Das Haus der drei Welten – La Casa de los tres Mundos – liegt an dem wunderschönen, weitläufigen zentralen Platz in Granada. Sie war die erste Hauptstadt des Nueva Espana genannten spanischen Kolonialreichs und sie ist die Geburtsstadt von Ernesto Cardenal. Er hat die Stiftung zusammen mit Dietmar Schönherr Anfang der 90ger Jahre gegründet: „Er hatte sich entschlossen, in der Stadt Granada ein kulturelles Projekt ins Leben zu rufen für die Entwicklung der Kunst, der Literatur, Musik und allgemeinen Kultur,“ erinnerte sich Ernesto Cardenal vor zwei Jahren während eines längeren Gesprächs, das später in dem Buch „Mein Leben für die Liebe – Ernesto Cardenal (Steidl) veröffentlicht wurde.

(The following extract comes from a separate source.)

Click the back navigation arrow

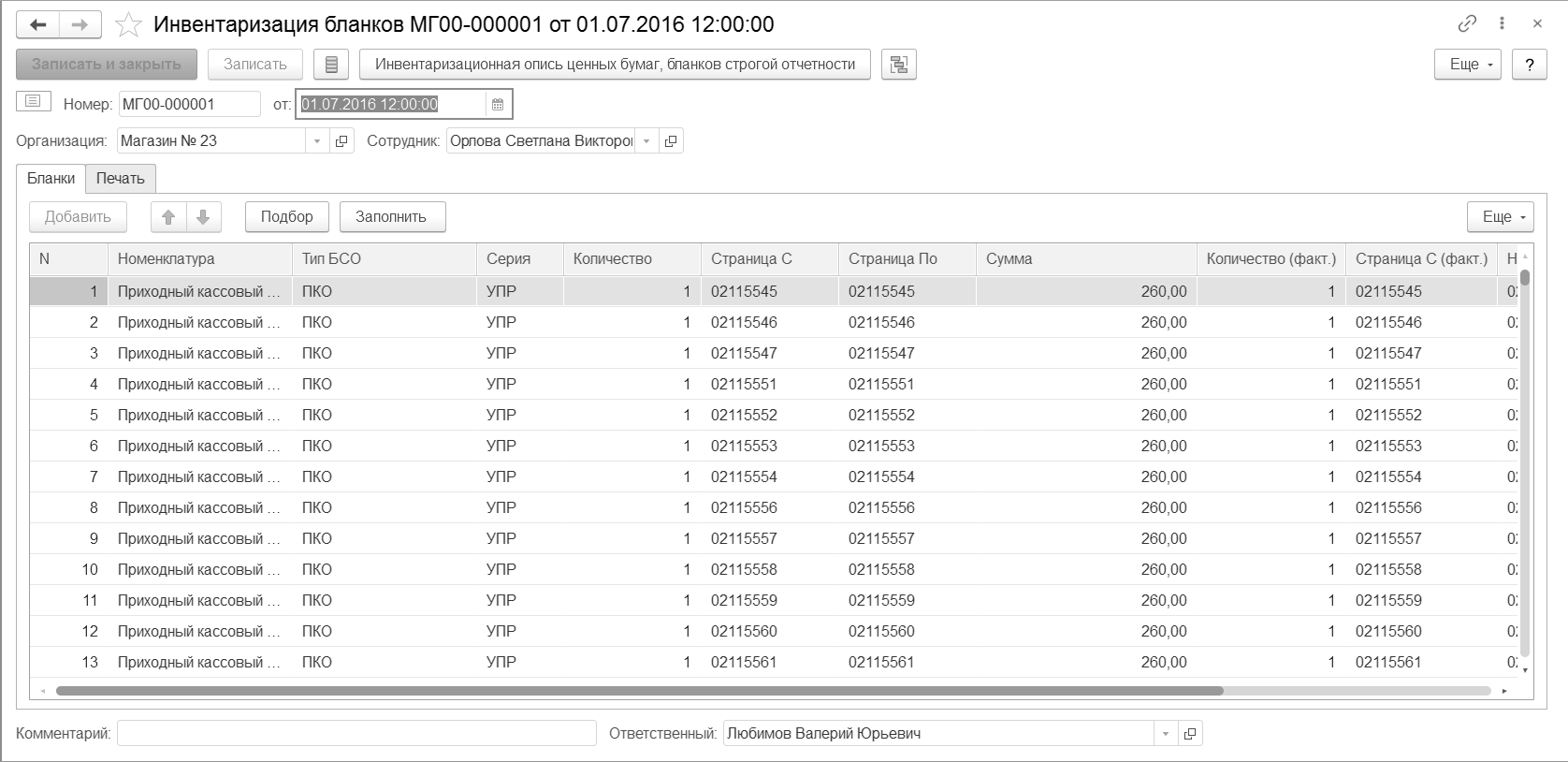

Das palastähnliche Haus, das Schönherr für die Stiftung kaufte, gehörte vor vielen Jahrzehnten und lange vor der Revolution 1979 der Familie des heute 94jährigen Schriftstellers und Priesters. Es hat eine prächtige neokoloniale Fassade, einen weitläufigen Innenhof, in dem die Kinder und Jugendlichen aus Granada und Umgebung kostenlos unterrichtet werden und es lebt von Stiftungsgeldern, die unter anderem von Pan und Arte im westfälischen Münster kommen.
1979 – im kommenden Sommer vor 40 Jahren: die Sandinisten vertreiben General Somoza und seine Clique, die bis zum Schluß von den USA unterstützt wurden und nach Florida fliehen. Cardenal wird Kultusminister und Daniel Ortega. Von Papst Johannes Paul II, der immer ein Gegner der Sandinisten war, wird Cardenal suspendiert, eine politische Entscheidung, wie Cardenal noch heute meint: „Er war gegen die Revolution, die von Christen unterstützt wurde.“ Seit jenen Tagen wurde die Suspendierung nie zurückgenommen und der Betroffene hat auch nie darum gebeten. Und einen Grund, sich mit dem argentinischen Papst auszusöhnen hatte er auch nicht: „Ich habe ja keinerlei Konflikt mit ihm.“
Kurz nach seinem Besuch in Panama vor wenigen Wochen hat der Papst nun diese Suspendierung aufgehoben. Inmitten einer mehr als 10 Monate währenden Staatskrise in Nicaragua mit wenigstens 325 Toten, 2 000 Verletzten und 40 000 Flüchtlingen. Einer zensierten Presse, politischen Häftlingen unter einem System, das sich mit Daniel Ortega und seiner Familie in allen wichtigen Funktionen in eine Diktatur verwandelt hat. Frühere Unterstützer wie die Autorin Gioconda Belli, wie der ehemalige Vizepräsident und Schriftsteller Sergio Ramirez und auch Ernesto Cardenal, haben sich von Ortega und den Sandinisten abgewandt, sind lautstarke Kritiker geworden: „Die allumfassende Macht, die er jetzt besitzt, hatte er früher nie. Ich bereue nicht, diese Revolution unterstützt zu haben, sondern bedaure, daß sie von der jetzigen Regierung verraten worden ist.“
Mit verheerenden Ergebnissen: Die Arbeitslosigkeit ist hoch. Sie wird zahlenmäßig kaum noch erfasst. Das Land ist außenpolitisch nahezu isoliert, vom Ausschluß aus der Organisation Amerikanischer Staaten (OAS) bedroht und lediglich von Bolivien, Cuba und Venezuela in Südamerika noch unterstützt. Die überwiegend von jungen Menschen getragene Oppositionsbewegung wirft der Regierung vor, die Verfassung zu beschädigen, die Rechtsprechung außer Kraft zu setzen.
Der großen Mehrheit der 6,2 Millionen Nicaraguaner geht es schlecht. Das ist auch in Granada in diesen Wochen zu bemerken.Viele haben Angst zu sprechen, sich offen zu äußern, sind von den Sandinisten entttäuscht. Die Polizei auf dem zentralen Platz der Stadt ist allgegenwärtig, auch auf den Straßen hinunter zur Pazifikküste. Die Versorgungslage ist kritisch, die Inflation hoch. Die politische Situation ist fühlbar angespannt, was auch im Haus der drei Welten mit einem Kopfnicken bestätigt wird. Ebenso wie die Kritik Ernesto Cardenals, daß die Revolution von den Ortegas und ihrem Clan verraten worden ist.